Carnival in Düsseldorf begins when the "Hoppeditz" awakens. The Hoppeditz is a jester figure played by a well-known carnival performer. Nevertheless, the crazy season ends on Ash Wednesday. The jester figure in the form of a puppet is then cremated in the garden of the Düsseldorf City Museum amid great lamentation, and symbolically laid to rest. Particularly exuberant and massive celebrations take place in Düsseldorf on Sunday and Monday. The festival takes place along Königsallee and in the Old Town. Ultimately, this Shrove Monday procession is the second largest in Germany with one million visitors.
Nuremberg is definitely not a carnival hotspot like Cologne or Düsseldorf - at least that is how the people of Nuremberg see it. However, the statistics tell a different story: the city attracts 100,000 visitors on Carnival Sunday. The procession comprising around 50 floats travels from the Stadt-Park Bayreuther Strasse through Nuremberg's city centre to the White Tower. To ensure that the little ones also get their money is worth, there is a children's carnival procession on Shrove Monday.
The people of Mainz do not call this carnival “Fasching”, instead here it's called “Mainzer Fastnacht”. Shrovetide kicks off on Schillerplatz. Here, the silly ceremonial laws are read out from the balcony of the Osteiner Hof and thousands of jesters celebrate this inaugural event every 11th November at 11.11 am. However, the highlight of the carnival is and remains Rose Monday. All of Mainz and its visitors are on their feet, transforming the city centre into a colourful sea of Jesters and Fools. The Rose Monday procession, with its political floats, marching bands, flag bearers and guards, makes its way along the celebrating crowd.
Dressing up, getting up to mischief, and letting off steam: Carnival is also celebrated in the Bavarian city of Würzburg : Each year, around 70,000 visitors sing, dance and march in the street procession. In addition to the children's masquerade procession on the Saturday before the carnival weekend; two other processions pass through the city on Sunday and Tuesday.

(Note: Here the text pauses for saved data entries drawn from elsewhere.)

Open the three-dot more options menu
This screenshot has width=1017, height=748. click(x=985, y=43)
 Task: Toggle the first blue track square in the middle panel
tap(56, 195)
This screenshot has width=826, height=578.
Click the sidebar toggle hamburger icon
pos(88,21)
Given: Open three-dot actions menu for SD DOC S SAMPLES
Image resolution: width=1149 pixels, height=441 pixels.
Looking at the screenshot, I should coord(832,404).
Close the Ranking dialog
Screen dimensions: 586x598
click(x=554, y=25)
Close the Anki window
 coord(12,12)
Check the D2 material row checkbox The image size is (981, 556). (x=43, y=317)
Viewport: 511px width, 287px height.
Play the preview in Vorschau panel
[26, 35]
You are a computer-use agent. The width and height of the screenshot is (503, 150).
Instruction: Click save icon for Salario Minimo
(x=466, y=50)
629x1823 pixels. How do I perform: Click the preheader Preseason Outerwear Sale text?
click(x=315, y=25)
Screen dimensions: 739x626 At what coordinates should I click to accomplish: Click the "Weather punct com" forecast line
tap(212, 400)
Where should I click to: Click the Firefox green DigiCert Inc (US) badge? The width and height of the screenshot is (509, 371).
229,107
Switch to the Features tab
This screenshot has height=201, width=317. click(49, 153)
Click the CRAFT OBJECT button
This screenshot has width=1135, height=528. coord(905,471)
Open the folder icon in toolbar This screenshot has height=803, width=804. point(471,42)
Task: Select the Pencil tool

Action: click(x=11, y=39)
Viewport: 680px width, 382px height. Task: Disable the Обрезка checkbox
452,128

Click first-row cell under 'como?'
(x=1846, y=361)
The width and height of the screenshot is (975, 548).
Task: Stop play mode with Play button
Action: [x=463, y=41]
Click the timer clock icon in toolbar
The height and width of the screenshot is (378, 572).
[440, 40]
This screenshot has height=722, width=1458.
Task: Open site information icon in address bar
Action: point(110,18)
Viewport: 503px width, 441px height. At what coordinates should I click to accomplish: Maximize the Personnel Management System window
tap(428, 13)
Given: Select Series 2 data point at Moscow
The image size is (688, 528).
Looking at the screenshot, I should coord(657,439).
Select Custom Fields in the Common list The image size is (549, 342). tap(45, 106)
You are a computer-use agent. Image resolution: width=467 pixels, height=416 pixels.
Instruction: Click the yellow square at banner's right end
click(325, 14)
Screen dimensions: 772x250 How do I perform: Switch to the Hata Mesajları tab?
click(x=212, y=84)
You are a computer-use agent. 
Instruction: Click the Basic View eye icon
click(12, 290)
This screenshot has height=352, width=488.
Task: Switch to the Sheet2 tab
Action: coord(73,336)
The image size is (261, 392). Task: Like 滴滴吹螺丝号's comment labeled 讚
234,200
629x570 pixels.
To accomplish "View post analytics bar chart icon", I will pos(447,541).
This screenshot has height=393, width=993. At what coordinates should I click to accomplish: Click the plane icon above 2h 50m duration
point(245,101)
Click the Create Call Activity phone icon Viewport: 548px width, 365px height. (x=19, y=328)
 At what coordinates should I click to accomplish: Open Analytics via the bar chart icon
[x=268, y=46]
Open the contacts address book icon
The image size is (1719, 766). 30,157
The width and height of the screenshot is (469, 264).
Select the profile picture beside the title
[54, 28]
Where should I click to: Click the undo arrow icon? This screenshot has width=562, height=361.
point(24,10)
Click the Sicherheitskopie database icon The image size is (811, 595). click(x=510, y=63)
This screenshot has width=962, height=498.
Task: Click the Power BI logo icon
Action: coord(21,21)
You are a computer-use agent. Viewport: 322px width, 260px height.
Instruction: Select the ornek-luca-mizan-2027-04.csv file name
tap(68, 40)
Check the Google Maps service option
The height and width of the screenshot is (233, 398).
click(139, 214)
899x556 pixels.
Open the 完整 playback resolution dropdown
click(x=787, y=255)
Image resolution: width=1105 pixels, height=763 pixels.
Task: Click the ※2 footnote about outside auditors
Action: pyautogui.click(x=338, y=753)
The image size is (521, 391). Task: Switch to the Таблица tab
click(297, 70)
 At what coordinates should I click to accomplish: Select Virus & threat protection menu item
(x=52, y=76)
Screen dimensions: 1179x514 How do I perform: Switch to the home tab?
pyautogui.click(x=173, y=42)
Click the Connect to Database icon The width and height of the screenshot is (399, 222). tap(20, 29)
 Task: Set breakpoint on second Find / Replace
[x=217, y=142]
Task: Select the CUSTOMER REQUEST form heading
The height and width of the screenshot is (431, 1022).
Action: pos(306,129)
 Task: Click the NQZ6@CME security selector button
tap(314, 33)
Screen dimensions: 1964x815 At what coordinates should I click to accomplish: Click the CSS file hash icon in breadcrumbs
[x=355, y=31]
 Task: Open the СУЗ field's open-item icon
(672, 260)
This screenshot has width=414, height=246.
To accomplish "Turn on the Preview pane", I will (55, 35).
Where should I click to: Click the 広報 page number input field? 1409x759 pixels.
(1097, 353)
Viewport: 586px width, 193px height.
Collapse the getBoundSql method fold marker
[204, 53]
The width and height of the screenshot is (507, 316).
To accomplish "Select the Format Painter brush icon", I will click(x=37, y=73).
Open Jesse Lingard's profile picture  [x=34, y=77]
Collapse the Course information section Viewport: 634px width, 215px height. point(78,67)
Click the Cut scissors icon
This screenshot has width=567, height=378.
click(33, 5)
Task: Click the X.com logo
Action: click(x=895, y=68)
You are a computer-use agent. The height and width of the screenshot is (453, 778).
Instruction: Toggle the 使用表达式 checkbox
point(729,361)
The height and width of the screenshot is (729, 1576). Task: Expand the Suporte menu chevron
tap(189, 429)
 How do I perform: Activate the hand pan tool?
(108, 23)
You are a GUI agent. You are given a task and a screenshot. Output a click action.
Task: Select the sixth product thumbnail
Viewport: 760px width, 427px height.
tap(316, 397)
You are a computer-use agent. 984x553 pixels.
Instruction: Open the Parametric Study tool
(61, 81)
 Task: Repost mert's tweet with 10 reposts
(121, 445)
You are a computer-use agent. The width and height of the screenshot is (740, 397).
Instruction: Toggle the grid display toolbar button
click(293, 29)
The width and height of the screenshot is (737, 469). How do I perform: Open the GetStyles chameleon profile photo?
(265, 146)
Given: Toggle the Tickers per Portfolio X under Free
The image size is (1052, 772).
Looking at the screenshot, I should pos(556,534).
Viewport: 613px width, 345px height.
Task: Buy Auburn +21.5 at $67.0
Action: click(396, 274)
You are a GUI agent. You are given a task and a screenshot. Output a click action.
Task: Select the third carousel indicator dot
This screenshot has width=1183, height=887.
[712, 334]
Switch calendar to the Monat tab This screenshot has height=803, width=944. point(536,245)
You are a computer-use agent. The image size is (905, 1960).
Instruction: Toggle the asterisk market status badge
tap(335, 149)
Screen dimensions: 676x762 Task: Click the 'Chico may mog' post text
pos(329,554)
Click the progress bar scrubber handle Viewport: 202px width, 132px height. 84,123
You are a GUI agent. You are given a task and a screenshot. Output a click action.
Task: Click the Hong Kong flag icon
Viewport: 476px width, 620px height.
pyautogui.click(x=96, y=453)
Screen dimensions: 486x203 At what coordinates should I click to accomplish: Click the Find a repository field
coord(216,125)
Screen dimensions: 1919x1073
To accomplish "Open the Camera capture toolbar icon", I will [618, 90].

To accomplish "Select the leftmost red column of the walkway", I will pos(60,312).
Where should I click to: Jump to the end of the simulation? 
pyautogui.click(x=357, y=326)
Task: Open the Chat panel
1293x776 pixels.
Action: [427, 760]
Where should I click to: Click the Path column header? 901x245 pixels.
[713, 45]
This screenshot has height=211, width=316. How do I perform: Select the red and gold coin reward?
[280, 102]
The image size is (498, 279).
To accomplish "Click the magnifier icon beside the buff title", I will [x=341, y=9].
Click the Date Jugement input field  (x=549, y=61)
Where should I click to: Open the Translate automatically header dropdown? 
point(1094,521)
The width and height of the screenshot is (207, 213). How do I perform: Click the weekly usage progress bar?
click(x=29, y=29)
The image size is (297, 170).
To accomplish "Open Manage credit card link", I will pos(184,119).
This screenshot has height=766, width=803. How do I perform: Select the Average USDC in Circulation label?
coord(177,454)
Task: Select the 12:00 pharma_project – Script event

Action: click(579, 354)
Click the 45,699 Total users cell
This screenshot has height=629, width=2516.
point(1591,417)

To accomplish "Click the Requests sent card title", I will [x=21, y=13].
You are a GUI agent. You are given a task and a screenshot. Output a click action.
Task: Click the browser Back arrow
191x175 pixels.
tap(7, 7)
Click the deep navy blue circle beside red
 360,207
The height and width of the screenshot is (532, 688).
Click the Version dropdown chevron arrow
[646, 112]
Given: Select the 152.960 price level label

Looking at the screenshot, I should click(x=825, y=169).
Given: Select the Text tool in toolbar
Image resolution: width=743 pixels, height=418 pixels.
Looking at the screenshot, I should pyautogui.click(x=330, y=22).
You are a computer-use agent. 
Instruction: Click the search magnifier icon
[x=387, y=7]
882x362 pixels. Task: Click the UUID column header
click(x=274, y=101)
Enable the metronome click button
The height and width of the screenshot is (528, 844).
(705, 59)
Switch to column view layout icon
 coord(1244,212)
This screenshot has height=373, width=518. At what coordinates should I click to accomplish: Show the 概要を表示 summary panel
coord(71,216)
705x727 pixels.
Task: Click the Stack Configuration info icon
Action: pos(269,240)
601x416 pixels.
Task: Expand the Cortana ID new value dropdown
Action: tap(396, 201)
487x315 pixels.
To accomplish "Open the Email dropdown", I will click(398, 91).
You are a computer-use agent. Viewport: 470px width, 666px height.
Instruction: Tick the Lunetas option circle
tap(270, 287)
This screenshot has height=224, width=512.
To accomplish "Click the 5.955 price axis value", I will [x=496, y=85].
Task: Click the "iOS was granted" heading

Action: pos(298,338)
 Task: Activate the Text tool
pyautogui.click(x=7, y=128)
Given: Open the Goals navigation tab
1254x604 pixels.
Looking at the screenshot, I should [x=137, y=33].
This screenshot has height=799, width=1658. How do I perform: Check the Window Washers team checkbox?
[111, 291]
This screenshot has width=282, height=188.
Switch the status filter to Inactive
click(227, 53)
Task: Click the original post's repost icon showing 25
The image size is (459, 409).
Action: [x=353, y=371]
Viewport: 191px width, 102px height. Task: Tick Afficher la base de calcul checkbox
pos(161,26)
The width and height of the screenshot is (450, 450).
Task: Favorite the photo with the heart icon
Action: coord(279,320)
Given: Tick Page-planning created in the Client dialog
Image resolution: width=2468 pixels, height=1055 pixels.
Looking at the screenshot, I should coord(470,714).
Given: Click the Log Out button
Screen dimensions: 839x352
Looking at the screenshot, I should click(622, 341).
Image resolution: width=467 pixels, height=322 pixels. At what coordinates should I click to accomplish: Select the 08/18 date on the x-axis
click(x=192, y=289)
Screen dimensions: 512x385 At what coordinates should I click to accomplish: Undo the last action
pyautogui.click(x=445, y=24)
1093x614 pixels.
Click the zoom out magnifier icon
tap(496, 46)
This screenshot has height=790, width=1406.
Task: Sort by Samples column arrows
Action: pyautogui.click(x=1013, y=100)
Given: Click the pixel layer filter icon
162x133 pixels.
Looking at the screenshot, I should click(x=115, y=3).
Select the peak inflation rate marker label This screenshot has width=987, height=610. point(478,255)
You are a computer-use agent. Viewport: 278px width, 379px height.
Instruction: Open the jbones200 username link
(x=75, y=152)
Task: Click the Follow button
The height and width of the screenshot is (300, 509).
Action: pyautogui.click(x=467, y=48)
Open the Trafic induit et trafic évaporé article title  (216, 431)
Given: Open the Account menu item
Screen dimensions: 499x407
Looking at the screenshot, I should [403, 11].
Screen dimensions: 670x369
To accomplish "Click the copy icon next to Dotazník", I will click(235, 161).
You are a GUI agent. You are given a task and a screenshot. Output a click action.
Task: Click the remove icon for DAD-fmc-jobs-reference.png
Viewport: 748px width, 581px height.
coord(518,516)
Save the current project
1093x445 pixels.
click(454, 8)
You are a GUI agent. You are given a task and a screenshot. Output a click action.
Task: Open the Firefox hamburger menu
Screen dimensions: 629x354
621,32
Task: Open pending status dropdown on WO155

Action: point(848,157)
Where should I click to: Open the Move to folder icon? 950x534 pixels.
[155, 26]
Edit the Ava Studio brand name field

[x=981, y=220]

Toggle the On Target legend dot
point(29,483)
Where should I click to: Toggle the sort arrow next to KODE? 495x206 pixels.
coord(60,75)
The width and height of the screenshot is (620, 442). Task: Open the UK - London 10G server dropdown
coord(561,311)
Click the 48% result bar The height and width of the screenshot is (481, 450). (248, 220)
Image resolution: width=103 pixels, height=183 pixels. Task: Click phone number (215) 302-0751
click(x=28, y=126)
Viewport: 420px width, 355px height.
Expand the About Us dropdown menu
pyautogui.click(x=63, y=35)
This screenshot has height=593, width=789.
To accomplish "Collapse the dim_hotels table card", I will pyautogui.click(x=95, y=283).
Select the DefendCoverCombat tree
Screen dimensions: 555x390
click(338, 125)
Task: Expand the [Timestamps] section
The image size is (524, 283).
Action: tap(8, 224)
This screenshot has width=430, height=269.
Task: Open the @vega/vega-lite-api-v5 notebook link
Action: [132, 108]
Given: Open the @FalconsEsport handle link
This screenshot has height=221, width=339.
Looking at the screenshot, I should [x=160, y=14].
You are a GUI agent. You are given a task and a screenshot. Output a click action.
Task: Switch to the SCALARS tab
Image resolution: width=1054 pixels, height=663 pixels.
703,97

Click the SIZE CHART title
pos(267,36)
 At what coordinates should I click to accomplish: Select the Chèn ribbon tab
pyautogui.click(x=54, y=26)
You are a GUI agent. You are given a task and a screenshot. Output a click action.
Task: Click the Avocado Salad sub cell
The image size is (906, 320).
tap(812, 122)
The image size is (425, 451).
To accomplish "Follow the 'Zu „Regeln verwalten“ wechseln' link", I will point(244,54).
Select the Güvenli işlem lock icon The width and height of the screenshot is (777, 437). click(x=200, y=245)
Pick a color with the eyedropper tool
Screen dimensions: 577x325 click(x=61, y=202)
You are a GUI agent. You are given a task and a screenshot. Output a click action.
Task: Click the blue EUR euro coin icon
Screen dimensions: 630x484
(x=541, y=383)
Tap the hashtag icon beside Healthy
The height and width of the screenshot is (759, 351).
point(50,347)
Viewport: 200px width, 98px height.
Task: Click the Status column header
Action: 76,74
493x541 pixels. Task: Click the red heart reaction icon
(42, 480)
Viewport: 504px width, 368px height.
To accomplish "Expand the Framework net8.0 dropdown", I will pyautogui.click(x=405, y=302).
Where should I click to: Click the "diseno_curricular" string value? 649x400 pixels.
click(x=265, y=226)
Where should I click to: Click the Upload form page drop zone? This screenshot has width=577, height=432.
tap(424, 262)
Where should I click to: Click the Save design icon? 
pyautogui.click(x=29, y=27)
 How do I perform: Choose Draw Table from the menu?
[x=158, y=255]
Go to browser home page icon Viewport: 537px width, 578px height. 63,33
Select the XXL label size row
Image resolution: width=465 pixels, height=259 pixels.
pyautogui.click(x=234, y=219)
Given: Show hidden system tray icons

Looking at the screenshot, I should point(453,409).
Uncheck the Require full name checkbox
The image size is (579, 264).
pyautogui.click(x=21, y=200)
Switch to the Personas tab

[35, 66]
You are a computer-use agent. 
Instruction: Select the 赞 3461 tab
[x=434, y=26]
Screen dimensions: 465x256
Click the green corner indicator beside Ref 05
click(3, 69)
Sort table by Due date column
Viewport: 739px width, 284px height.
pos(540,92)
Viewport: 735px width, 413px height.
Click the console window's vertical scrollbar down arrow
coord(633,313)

Marne is one of the few northern German towns where Carnival has been celebrated on a large scale since 1978. About 30 vehicles and pedestrian groups take part in the parade and a total of about 20,000 visitors watch the spectacle every year. About four tonnes of sweets are thrown during this event.
Smaller parades and Carnival festivals also take place in many Rhineland towns as well as in Hesse, Frankfurt am Main, and also Hamburg and Berlin.